To właśnie w Spodku "Pasha" osiągnął największy sukces w e-sportowej karierze. W 2014 roku wraz z zespołem Virtus.pro wygrał tam najważniejsze e-sportowe zawody w grze komputerowej Counter-Strike: Global Offensive. Polska drużyna okazała się najlepsza w finałach Intel Extreme Masters, a wielotysięczna publiczność zgromadzona w katowickiej hali oszalała ze szczęścia. Te sceny przeszły do historii polskiego e-sportu i były niezwykle emocjonalne. Niespełna 35-letni gwiazdor High League będzie mógł poczuć się podobnie już 18 marca, kiedy wejdzie do oktagonu i zawalczy z Marcinem Dubielem.

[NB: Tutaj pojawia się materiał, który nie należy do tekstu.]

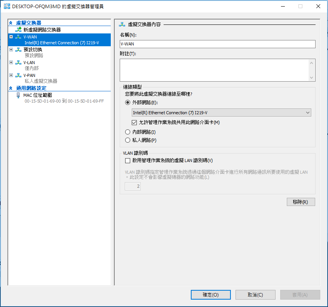Click the 新增虛擬網路交換器 icon

tap(18, 29)
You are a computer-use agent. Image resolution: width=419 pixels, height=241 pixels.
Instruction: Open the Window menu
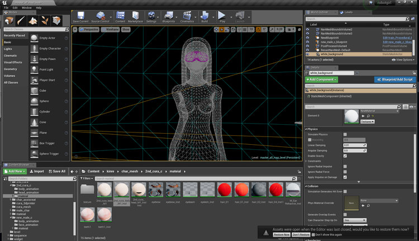point(26,8)
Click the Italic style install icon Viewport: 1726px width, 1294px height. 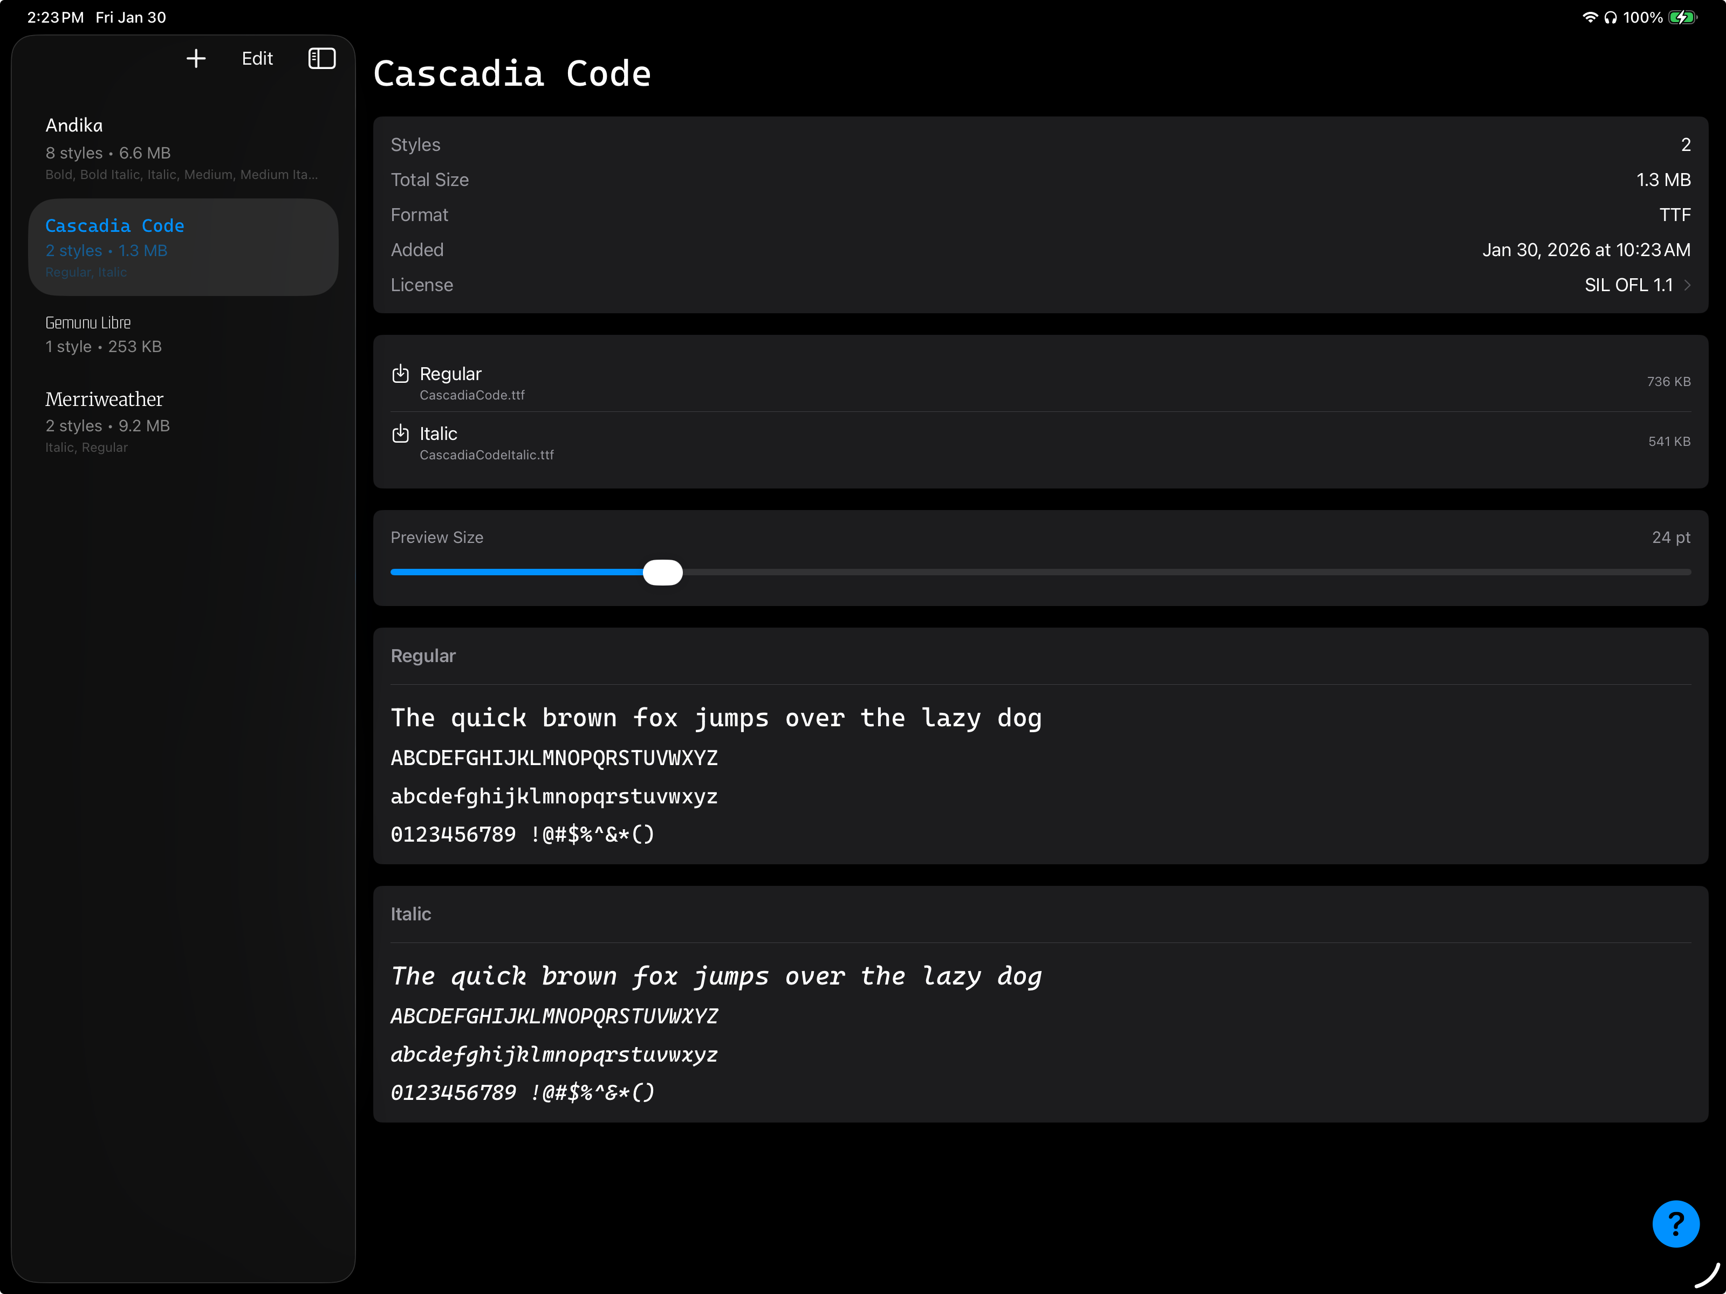(x=400, y=434)
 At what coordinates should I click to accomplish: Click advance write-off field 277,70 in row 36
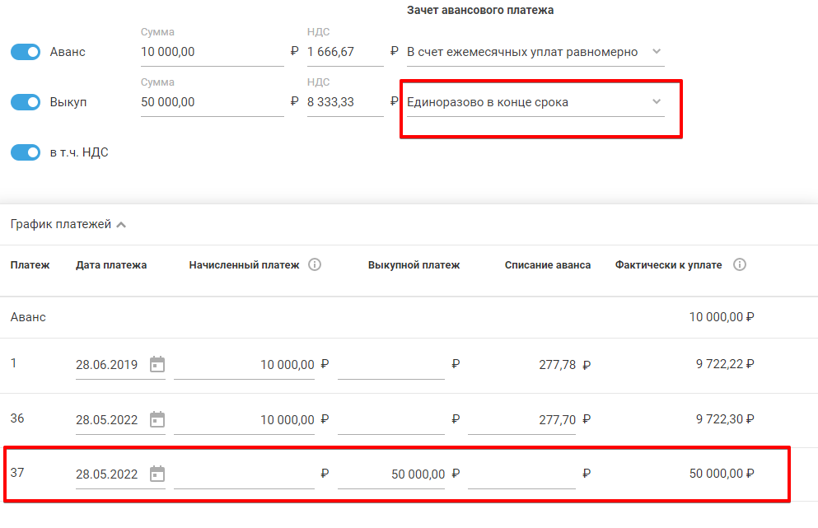pos(521,419)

Emocjonalne słowa pashyBicepsa przed High League 6. "Prawdziwi mężczyźni mogą płakać"
- To będzie piękne uczucie. Counter-Strike to jednak gra drużynowa, gdzie przy słabszej dyspozycji mogłem liczyć na kolegów. Teraz wychodzę solo się bić, a ktoś chce mi urwać głowę na żywo, a nie tylko online. Będziemy sobie zadawać "headshoty" [strzały w głowę w grach - red.] w tym piekielnie sentymentalnym dla mnie miejscu, gdzie zdarzyło mi się uronić łezkę. Mam nadzieję, że... Mam nadzieję? Zawsze mówię: "real men can cry" [prawdziwi mężczyźni mogą płakać - tłum. red.], więc nawet jak tam łezka mi poleci to tylko będzie znaczyło, jak sentymentalne i piękne jest to dla mnie miejsce - powiedział "pashaBiceps" w rozmowie z "Super Expressem" przed galą.
Jarząbkowski wróci do klatki po ponad roku przerwy. Debiut w sportach walki zaliczył na High League 2, kiedy w świetnym stylu znokautował "Owcę WK" w pojedynku na zasadach boksu w małych rękawicach. Tym razem zadebiutuje w MMA, a jego rywalem będzie doświadczony freak-fighter, Marcin Dubiel.